▶ Written tasks:
1 - Decide whether each statement about the lecture transcript agrees with it, answering yes or no and quoting the deciding words. (a) The dot product is a scalar. (b) Vector multiplication will not be needed until September. (c) Vectors are multiplied in three ways.
2 - Restate word for word the part of the lecture transcript from "So the cosine of theta is" up to and including "multiplication of vectors.".
3 - Answer these questions from the lecture transcript.
(a) What other name is given for the dot product?
(b) What is the length of the vector formed by projecting B on A?
(c) What does the speaker compare learning vector multiplication to?
─── Selection ───
Well, the cosine of theta...
See, this angle here... 90 degrees projection.
So the cosine of theta is A of z divided by A itself.
So the cosine of theta equals A of z divided by A itself
which in our case
would be six divided by the square root of 70.
And you can do fine.
It's just simply a matter of manipulating some numbers.
We now come to a much more difficult part of vectors
and that is multiplication of vectors.
We're not going to need this until October, but I decided
we might as well get it over with now.
Now that we introduced vectors, you can add and subtract
you might as well learn about multiplication.
It's sort of, the job is done, it's like going to the dentist.
It's a little painful, but it's good for you
and when it's behind you, the pain disappears.
So we're going to talk about multiplication of vectors
something that will not come back until October
and later in the course.
There are two ways that we multiply vectors
and one is called the "dot product"
often also called the scalar product.
A dot B, a fat dot, and that is defined as it is a scalar.
A of x times B of x, just a number
plus A of y times B of y-- that's another number--
plus A of z times B of z-- that's another number.
It is a scalar.
It has no longer a direction.
That is the dot product.
So that's method number one.
That's completely legitimate and you can always use that.
There is another way to find the dot product
depending upon what you're being given--
how the problem is presented to you.
If someone gives you the vector A and you have the vector B
and you happen to know this angle between them,
this angle theta--
which has nothing to do with that angle theta;
it's the angle between the two--
then the dot product is also the following
and you may make an attempt to prove that.
You project the vector B on A.
This is that projection.
The length of this vector is B cosine theta.
And then the dot product
is the magnitude of A times the magnitude of B
times the cosine of the angle theta.
The two are completely identical.
Now, you may ask me, you may say,
"Gee, how do I know what theta is?
"How do I know I should take theta this angle
"or maybe I should take theta this angle?
I mean, what angle is A making with B?"
It makes no difference
because the cosine of this angle here
is the same as the cosine of 360 degrees minus theta
so that makes no difference.
─── Data lines ───
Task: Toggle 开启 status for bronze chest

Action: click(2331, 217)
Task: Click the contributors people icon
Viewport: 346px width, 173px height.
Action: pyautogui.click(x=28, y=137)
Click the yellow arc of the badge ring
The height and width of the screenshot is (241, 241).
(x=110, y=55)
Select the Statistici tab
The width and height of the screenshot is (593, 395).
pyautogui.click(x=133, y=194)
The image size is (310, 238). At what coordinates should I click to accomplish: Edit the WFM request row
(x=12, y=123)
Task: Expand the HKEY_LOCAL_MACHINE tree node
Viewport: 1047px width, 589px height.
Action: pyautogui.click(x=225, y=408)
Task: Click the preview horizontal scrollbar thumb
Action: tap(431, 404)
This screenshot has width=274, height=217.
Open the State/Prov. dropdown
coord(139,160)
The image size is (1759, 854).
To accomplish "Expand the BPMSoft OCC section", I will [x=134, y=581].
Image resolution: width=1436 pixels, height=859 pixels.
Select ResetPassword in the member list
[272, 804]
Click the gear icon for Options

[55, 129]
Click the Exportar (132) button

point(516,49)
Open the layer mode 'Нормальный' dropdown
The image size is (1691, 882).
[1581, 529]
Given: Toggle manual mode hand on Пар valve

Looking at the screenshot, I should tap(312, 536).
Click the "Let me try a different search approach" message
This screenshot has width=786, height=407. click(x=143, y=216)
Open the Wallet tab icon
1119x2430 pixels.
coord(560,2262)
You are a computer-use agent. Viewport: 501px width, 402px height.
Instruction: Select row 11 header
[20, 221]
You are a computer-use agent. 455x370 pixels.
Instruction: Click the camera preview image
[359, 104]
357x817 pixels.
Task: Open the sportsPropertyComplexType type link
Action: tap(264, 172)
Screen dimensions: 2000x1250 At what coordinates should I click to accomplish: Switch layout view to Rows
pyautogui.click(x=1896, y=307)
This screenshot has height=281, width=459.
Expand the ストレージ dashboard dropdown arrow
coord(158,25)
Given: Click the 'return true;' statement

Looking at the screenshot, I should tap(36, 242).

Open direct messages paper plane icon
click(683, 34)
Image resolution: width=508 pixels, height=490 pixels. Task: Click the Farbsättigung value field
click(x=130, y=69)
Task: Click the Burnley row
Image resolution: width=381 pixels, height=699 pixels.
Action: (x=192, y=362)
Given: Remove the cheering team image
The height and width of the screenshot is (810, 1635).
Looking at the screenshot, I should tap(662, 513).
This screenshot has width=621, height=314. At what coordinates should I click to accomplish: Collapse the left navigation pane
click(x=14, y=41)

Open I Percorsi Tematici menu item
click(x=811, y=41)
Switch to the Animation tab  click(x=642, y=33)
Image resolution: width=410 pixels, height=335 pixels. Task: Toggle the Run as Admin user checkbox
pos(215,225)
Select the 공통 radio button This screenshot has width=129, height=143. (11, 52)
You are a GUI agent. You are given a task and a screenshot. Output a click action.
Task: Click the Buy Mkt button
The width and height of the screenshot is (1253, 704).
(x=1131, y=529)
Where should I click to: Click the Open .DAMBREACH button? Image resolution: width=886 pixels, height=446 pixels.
───
▶ Expected results:
1 -
(a) Yes: "It is a scalar."
(b) No: "We're not going to need this until October"
(c) No: "There are two ways that we multiply vectors"

2 -
So the cosine of theta is A of z divided by A itself.
So the cosine of theta equals A of z divided by A itself
which in our case
would be six divided by the square root of 70.
And you can do fine.
It's just simply a matter of manipulating some numbers.
We now come to a much more difficult part of vectors
and that is multiplication of vectors.

3 -
(a) The scalar product.
(b) B cosine theta.
(c) Going to the dentist.